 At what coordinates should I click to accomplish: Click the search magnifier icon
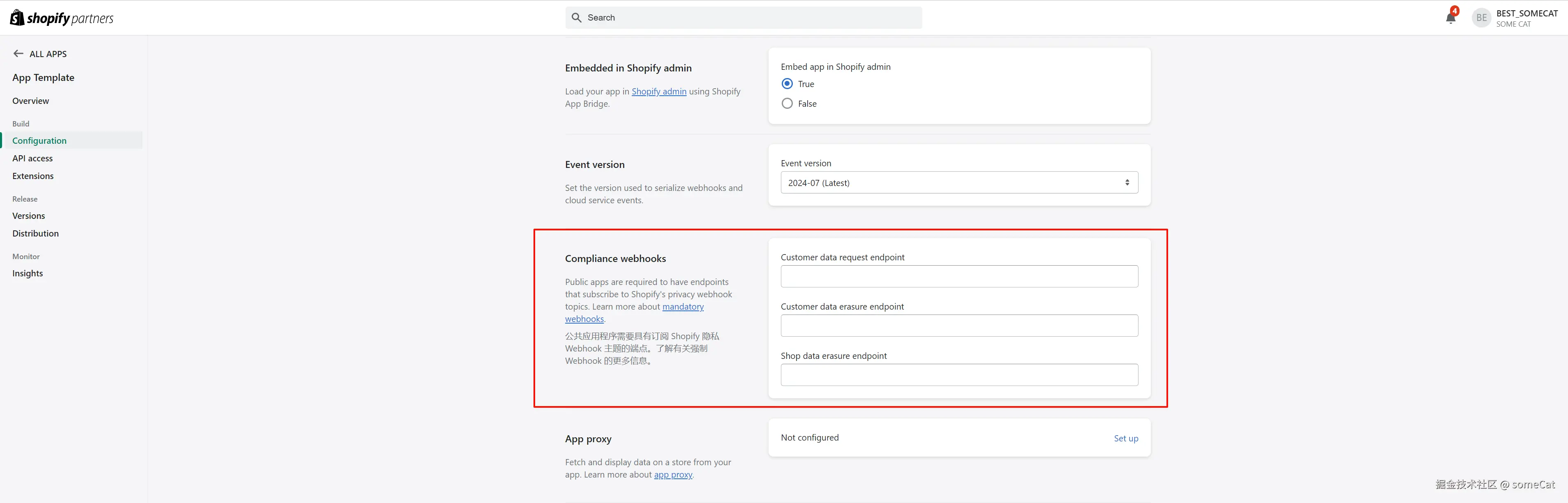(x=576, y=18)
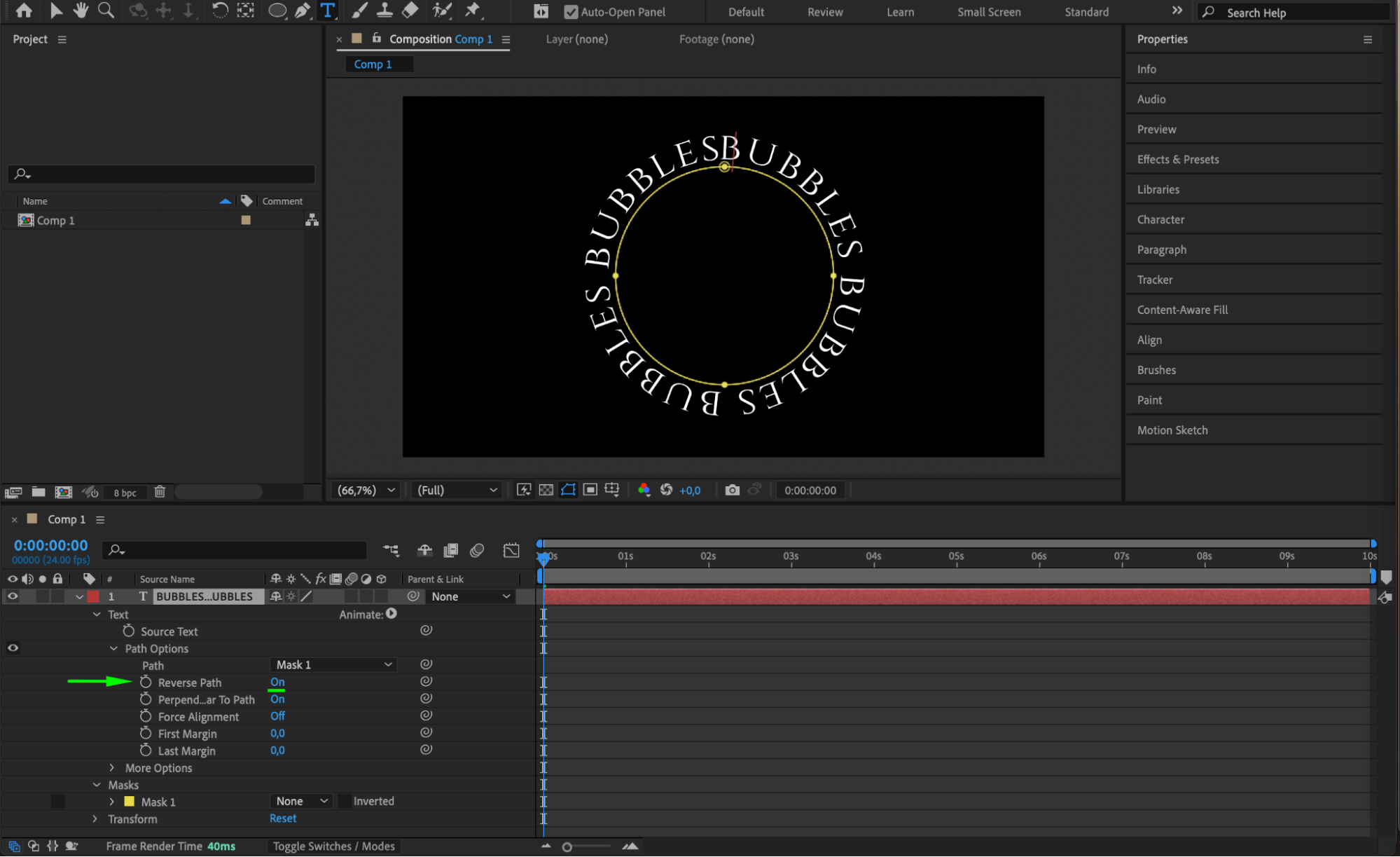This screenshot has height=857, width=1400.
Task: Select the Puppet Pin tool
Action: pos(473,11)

TASK OBJECTIVE: Output each record precisely as it appears, and drop every picture.

PROBLEM SOLUTION:
 At what coordinates should I click to accomplish: Click the search magnifier icon
(x=576, y=18)
This screenshot has height=857, width=1400.
Task: Select the Puppet Pin tool
Action: pos(473,11)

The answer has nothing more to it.